Illegal immigrants could begin applying for driver’s licenses next year in the District, but their IDs would be stamped as “not valid for official federal purposes,” creating a two-tier system of identification to comply with federal homeland security rules.

The plan marks a significant backtrack from legislation that a D.C. Council committee approved this year. That legislation would have challenged federal law by issuing licenses that looked like all the others to illegal immigrants.

The revised plan, which is scheduled to be voted on Tuesday by the council, now more closely resembles an initial proposal by Mayor Vincent C. Gray (D), as well as similar laws passed recently in Maryland and California that allow for specially marked driver’s licenses for residents who cannot prove citizenship.

Council member Mary M. Cheh, chair of the council’s transportation committee, pushed for no distinction among District licenses and is facing criticism from some immigrant rights groups for backing away from her earlier stand.
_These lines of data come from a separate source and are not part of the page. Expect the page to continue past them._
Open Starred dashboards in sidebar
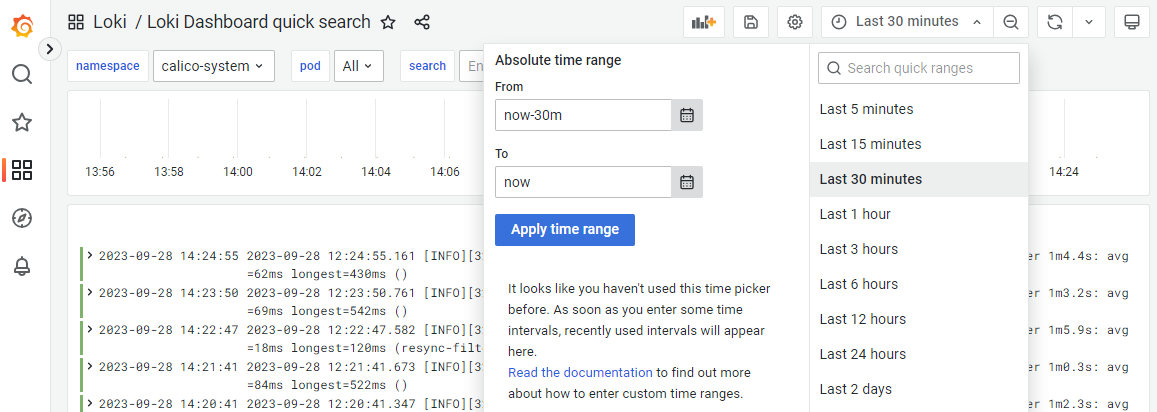[x=22, y=122]
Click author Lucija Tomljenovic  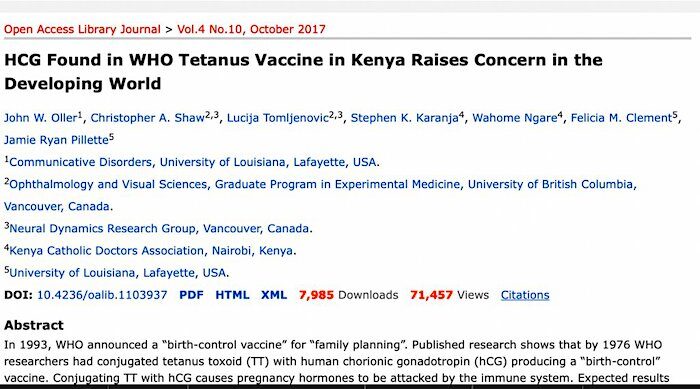[278, 118]
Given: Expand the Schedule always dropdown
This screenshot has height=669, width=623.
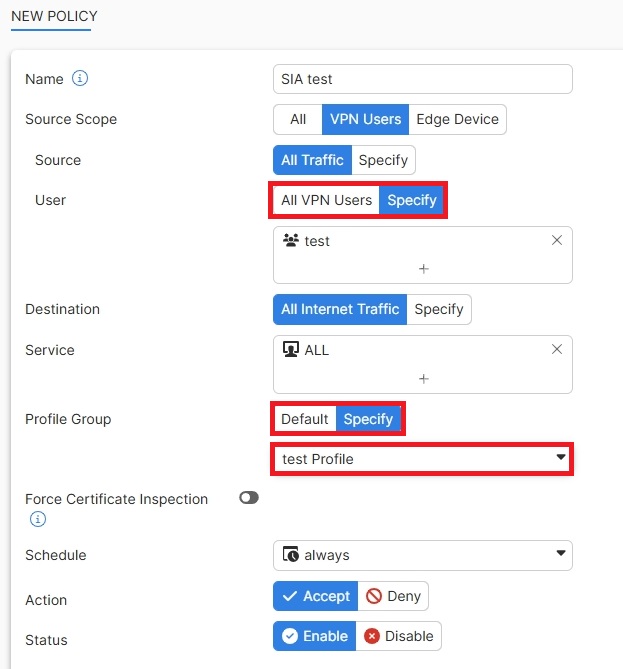Looking at the screenshot, I should 422,555.
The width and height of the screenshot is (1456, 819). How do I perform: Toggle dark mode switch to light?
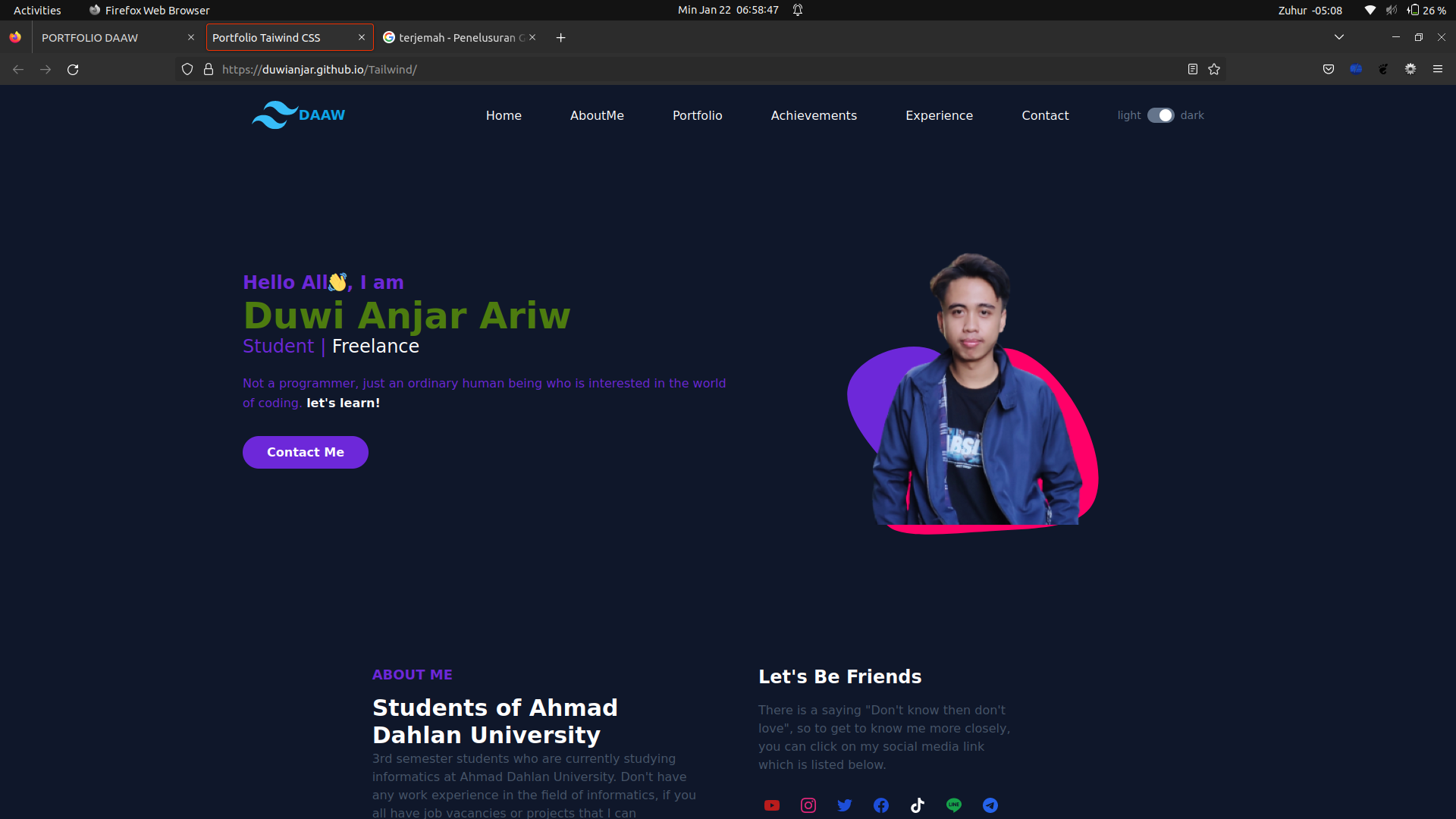(x=1159, y=115)
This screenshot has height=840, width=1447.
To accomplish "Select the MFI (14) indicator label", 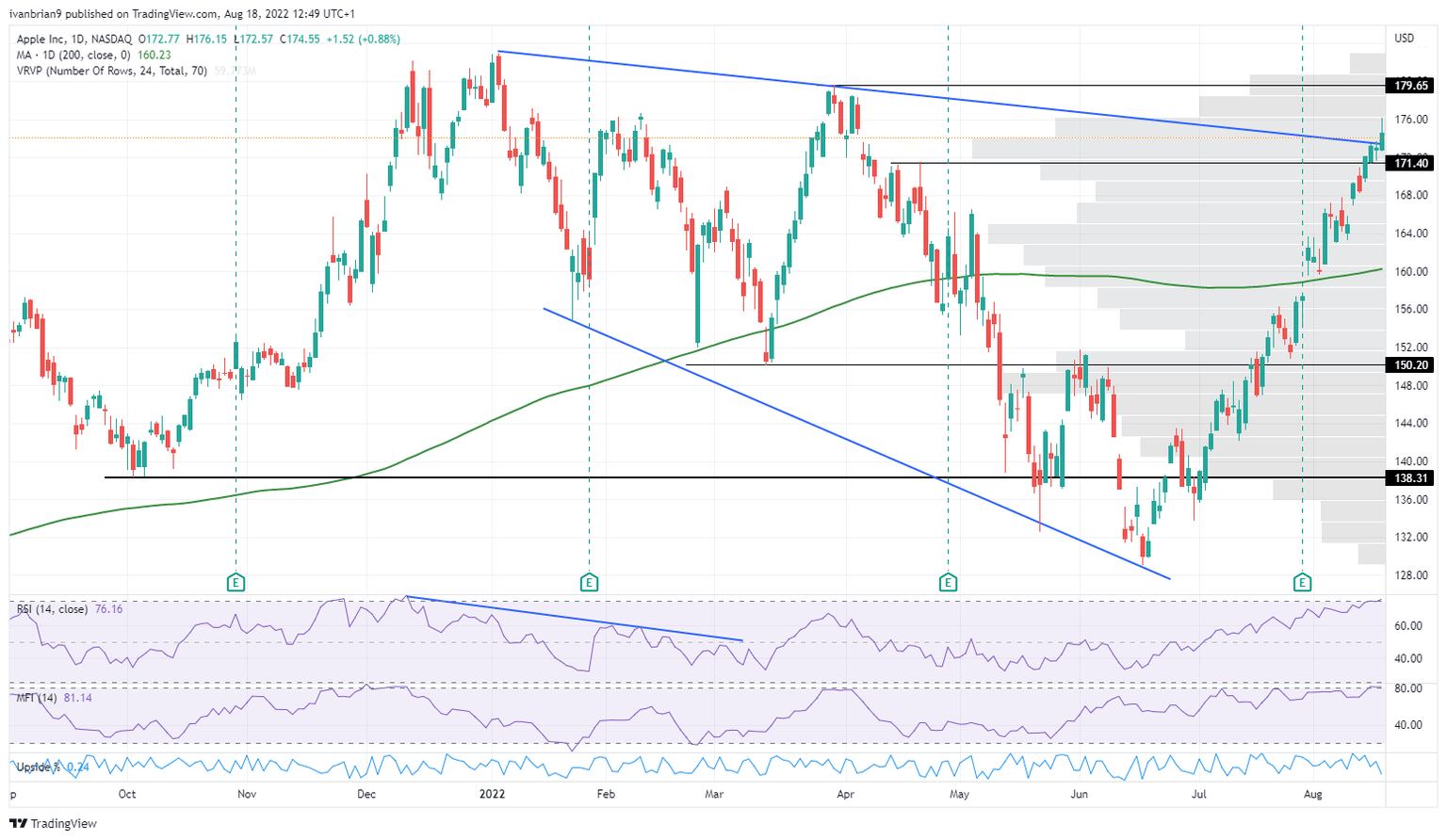I will pyautogui.click(x=38, y=697).
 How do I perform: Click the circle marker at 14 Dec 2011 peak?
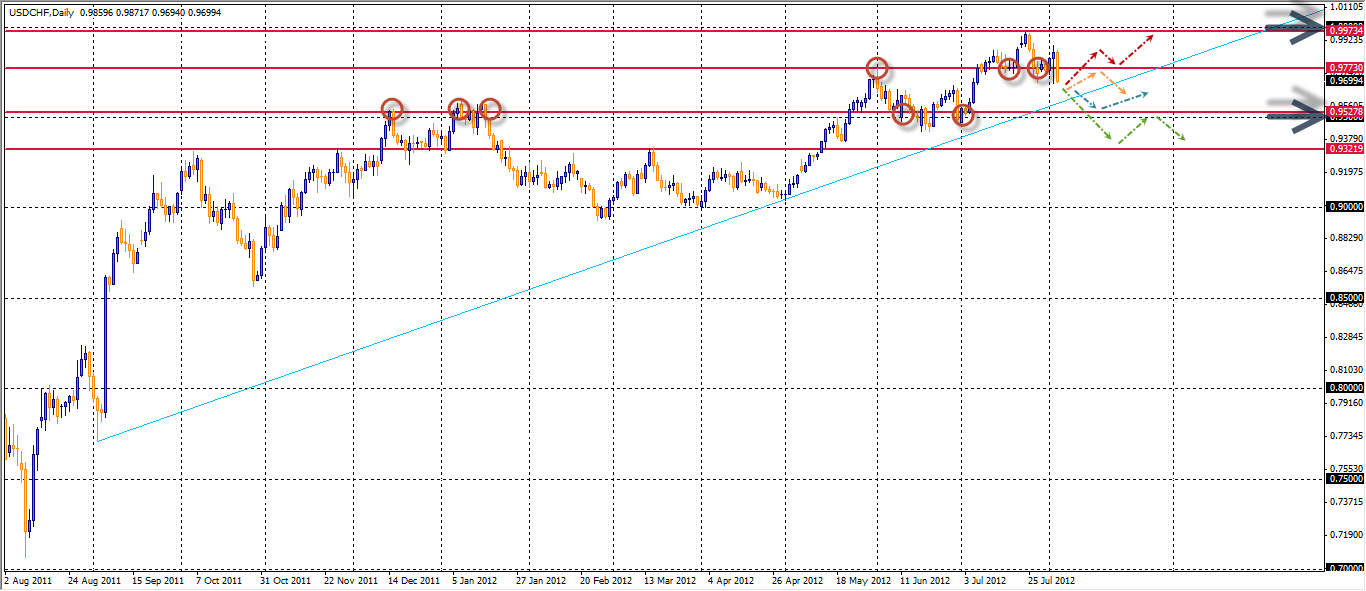click(x=392, y=109)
They charge that by reworking the bill, she has bowed to federal pressure to mark immigrants with a “scarlet letter” under the George W. Bush-era legislation that could identify them as being in the country illegally.

But Cheh (D-Ward 3) said she saw little alternative after meetings in recent months with senior officials from the U.S. Department of Homeland Security, who told her that the department will begin enforcing the eight-year-old Real ID Act.
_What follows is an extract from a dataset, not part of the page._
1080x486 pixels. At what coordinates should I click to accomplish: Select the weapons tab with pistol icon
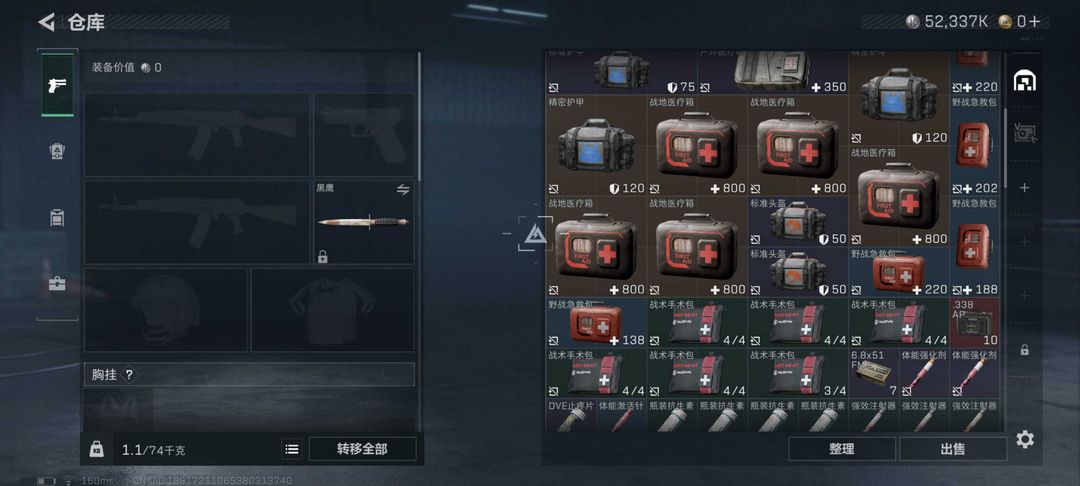coord(57,85)
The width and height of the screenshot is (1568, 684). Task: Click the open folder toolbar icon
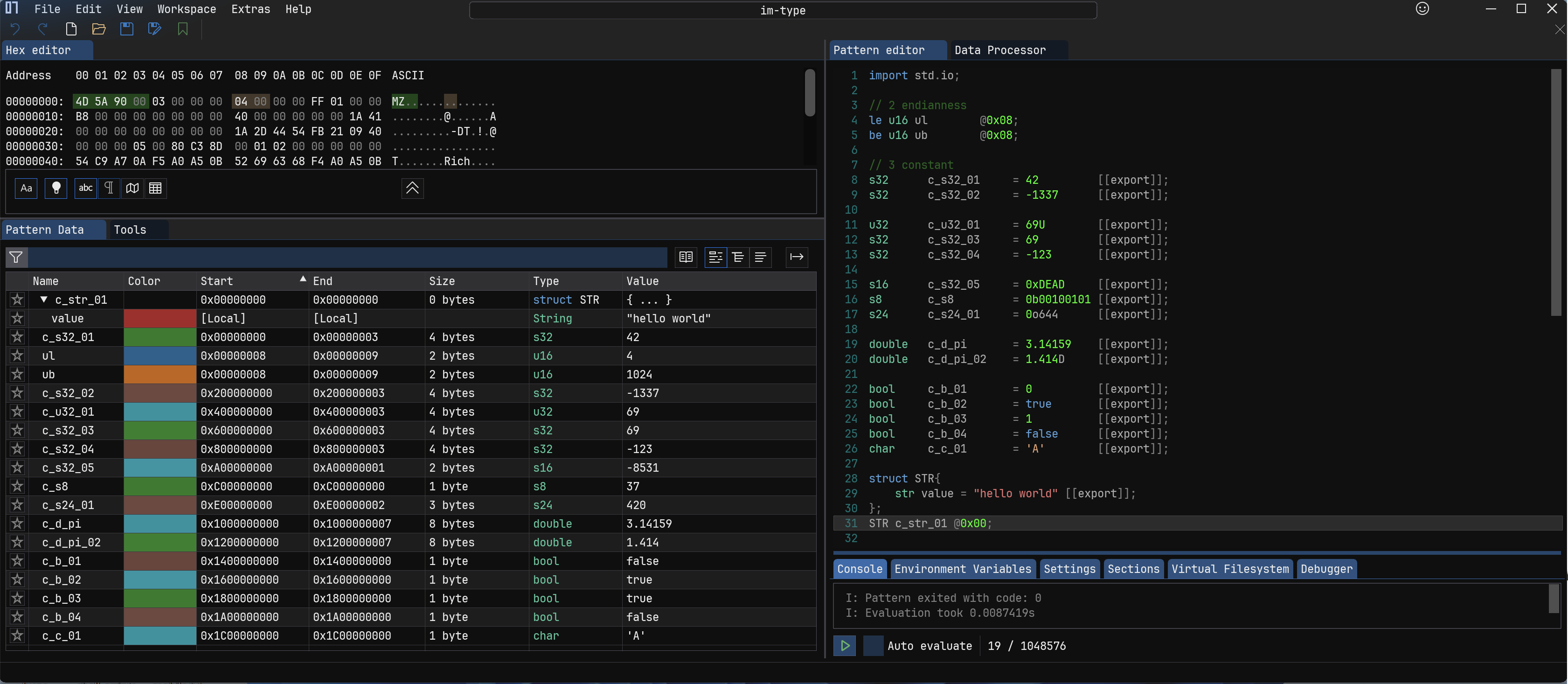[x=98, y=28]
Under the act, residents in states that do not comply could have their licenses blocked from use as identification to enter federal buildings or to board commercial flights.

“I am reluctant to say that it was a negotiating posture, but in part, it was,” Cheh said of her committee’s earlier vote to issue immigrants regular D.C. driver’s licenses. “We were able to go into those meetings with DHS in the position to say that we may have a single license, and we question if you are serious about enforcement.”

Cheh said that in meetings, including one attended by Philip McNamara, chief of staff to the acting homeland security director, she was convinced it was not the time to challenge the federal law.

“They said quite plainly that their plan was to announce their rollout by the end of this year . . . and that they are going to have a rollout enforcement in 2014,” Cheh said of the meeting.

Marsha Catron, a spokeswoman for the Department of Homeland Security, did not dispute Cheh’s account of the meeting, which provided the first confirmation that DHS is still working toward enforcement of Real ID since all states were given at least a six-month reprieve from the law earlier this year.

In an e-mail, Catron said DHS plans to announce “the schedule for phased enforcement in 2013, and begin implementing it soon thereafter.”

The Real ID Act originated with a recommendation from the 9/11 Commission and directs DHS to establish minimum requirements for state-issued driver’s licenses and ID cards. It prohibits federal agencies from accepting for official purposes licenses and IDs from states that fail to meet those minimum requirements.

In December, DHS said 13 states were in compliance and issued a temporary extension to other states and the District of Columbia. Since then, the number of states in compliance has risen to 20, according to the department.

Maryland is among those in compliance. It will begin issuing special licenses to illegal immigrants in January. Enforcing Real ID remains complicated in a handful of other states, including New Mexico, which had issued licenses to illegal immigrants before the act in 2005.

Cheh said she is still pursuing the most “benign” way to comply with the law, putting the “not valid” lettering, for example, in the “smallest font” possible on the license, and ensuring that the data held by the District’s motor vehicle department that could identify non-citizens would be kept confidential.

Regardless of whether the licenses are marked, issuing them for residents who are in the country illegally is the right thing to do, she said.

“It’s a question of safety,” Cheh said. “Those without documentation are driving anyway. They are not taking a test. They are not passing a test. And if they buy a car, they are not purchasing insurance.”